● **Stored rows**

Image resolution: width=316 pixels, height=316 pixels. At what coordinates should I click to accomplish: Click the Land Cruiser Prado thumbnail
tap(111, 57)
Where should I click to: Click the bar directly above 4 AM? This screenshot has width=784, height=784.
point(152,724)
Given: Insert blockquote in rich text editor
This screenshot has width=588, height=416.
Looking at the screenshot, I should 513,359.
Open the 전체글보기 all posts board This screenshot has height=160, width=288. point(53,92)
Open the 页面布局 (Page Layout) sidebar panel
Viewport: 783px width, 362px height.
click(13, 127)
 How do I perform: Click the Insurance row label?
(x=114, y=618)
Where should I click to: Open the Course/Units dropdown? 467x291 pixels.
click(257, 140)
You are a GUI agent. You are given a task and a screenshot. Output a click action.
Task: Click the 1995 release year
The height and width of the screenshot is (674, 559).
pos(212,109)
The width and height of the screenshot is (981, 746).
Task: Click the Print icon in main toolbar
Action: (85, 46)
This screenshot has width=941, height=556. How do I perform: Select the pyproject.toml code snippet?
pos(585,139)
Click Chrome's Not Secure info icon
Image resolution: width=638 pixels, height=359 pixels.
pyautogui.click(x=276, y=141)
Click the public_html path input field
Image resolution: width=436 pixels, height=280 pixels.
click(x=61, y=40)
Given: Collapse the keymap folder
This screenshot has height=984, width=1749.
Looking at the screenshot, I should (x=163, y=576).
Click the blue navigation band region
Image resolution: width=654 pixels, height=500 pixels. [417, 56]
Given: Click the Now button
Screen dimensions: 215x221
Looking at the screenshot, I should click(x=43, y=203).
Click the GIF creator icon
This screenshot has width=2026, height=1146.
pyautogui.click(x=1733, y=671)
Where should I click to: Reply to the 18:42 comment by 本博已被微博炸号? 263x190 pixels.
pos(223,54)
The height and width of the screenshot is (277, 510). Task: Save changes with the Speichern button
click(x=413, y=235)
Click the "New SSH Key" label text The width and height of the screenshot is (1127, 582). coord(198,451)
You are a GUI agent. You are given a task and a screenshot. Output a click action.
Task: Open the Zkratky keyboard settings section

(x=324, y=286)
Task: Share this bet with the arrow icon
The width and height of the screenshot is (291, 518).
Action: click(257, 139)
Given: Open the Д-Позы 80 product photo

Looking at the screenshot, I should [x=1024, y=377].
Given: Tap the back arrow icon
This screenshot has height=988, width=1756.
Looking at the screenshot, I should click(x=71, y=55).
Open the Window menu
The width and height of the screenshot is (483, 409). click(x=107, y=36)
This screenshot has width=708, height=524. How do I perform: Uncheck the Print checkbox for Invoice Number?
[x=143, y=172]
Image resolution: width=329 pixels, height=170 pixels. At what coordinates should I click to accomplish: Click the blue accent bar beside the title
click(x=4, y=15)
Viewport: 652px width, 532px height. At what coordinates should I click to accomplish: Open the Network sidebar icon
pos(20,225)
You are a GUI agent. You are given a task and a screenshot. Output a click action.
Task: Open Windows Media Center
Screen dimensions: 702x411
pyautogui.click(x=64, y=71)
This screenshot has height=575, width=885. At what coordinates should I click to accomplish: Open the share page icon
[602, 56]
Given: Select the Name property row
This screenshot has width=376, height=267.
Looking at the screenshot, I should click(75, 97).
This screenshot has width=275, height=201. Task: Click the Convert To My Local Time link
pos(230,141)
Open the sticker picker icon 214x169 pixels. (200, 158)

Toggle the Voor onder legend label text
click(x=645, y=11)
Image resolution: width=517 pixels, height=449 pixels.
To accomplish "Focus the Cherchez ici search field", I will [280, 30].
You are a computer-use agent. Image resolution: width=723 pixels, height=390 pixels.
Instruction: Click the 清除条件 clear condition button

● **Task to complete**
Rewrite all the records above, replacing each "Where should I click to" with "Where do I click to" and leaving every other word unchanged.

● **Correct answer**
Image resolution: width=316 pixels, height=316 pixels. At what coordinates should I click to accomplish: Click the Land Cruiser Prado thumbnail
tap(111, 57)
Where do I click to: Click the bar directly above 4 AM? This screenshot has width=784, height=784.
point(152,724)
Given: Insert blockquote in rich text editor
This screenshot has width=588, height=416.
Looking at the screenshot, I should 513,359.
Open the 전체글보기 all posts board This screenshot has height=160, width=288. point(53,92)
Open the 页面布局 (Page Layout) sidebar panel
Viewport: 783px width, 362px height.
click(13, 127)
 How do I perform: Click the Insurance row label?
(x=114, y=618)
Where do I click to: Open the Course/Units dropdown? 467x291 pixels.
click(257, 140)
You are a GUI agent. You are given a task and a screenshot. Output a click action.
Task: Click the 1995 release year
The height and width of the screenshot is (674, 559).
pos(212,109)
The width and height of the screenshot is (981, 746).
Task: Click the Print icon in main toolbar
Action: (85, 46)
This screenshot has width=941, height=556. How do I perform: Select the pyproject.toml code snippet?
pos(585,139)
Click Chrome's Not Secure info icon
Image resolution: width=638 pixels, height=359 pixels.
pyautogui.click(x=276, y=141)
Click the public_html path input field
Image resolution: width=436 pixels, height=280 pixels.
click(x=61, y=40)
Given: Collapse the keymap folder
This screenshot has height=984, width=1749.
Looking at the screenshot, I should (x=163, y=576).
Click the blue navigation band region
Image resolution: width=654 pixels, height=500 pixels. [417, 56]
Given: Click the Now button
Screen dimensions: 215x221
Looking at the screenshot, I should click(x=43, y=203).
Click the GIF creator icon
This screenshot has width=2026, height=1146.
pyautogui.click(x=1733, y=671)
Where do I click to: Reply to the 18:42 comment by 本博已被微博炸号? 263x190 pixels.
pos(223,54)
The height and width of the screenshot is (277, 510). Task: Save changes with the Speichern button
click(x=413, y=235)
Click the "New SSH Key" label text The width and height of the screenshot is (1127, 582). coord(198,451)
You are a GUI agent. You are given a task and a screenshot. Output a click action.
Task: Open the Zkratky keyboard settings section

(x=324, y=286)
Task: Share this bet with the arrow icon
The width and height of the screenshot is (291, 518).
Action: click(257, 139)
Given: Open the Д-Позы 80 product photo

Looking at the screenshot, I should [x=1024, y=377].
Given: Tap the back arrow icon
This screenshot has height=988, width=1756.
Looking at the screenshot, I should click(x=71, y=55).
Open the Window menu
The width and height of the screenshot is (483, 409). click(x=107, y=36)
This screenshot has width=708, height=524. How do I perform: Uncheck the Print checkbox for Invoice Number?
[x=143, y=172]
Image resolution: width=329 pixels, height=170 pixels. At what coordinates should I click to accomplish: Click the blue accent bar beside the title
click(x=4, y=15)
Viewport: 652px width, 532px height. At what coordinates should I click to accomplish: Open the Network sidebar icon
pos(20,225)
You are a GUI agent. You are given a task and a screenshot. Output a click action.
Task: Open Windows Media Center
Screen dimensions: 702x411
pyautogui.click(x=64, y=71)
This screenshot has height=575, width=885. At what coordinates should I click to accomplish: Open the share page icon
[602, 56]
Given: Select the Name property row
This screenshot has width=376, height=267.
Looking at the screenshot, I should click(75, 97).
This screenshot has width=275, height=201. Task: Click the Convert To My Local Time link
pos(230,141)
Open the sticker picker icon 214x169 pixels. (200, 158)

Toggle the Voor onder legend label text
click(x=645, y=11)
Image resolution: width=517 pixels, height=449 pixels.
To accomplish "Focus the Cherchez ici search field", I will [280, 30].
You are a computer-use agent. Image resolution: width=723 pixels, height=390 pixels.
Instruction: Click the 清除条件 clear condition button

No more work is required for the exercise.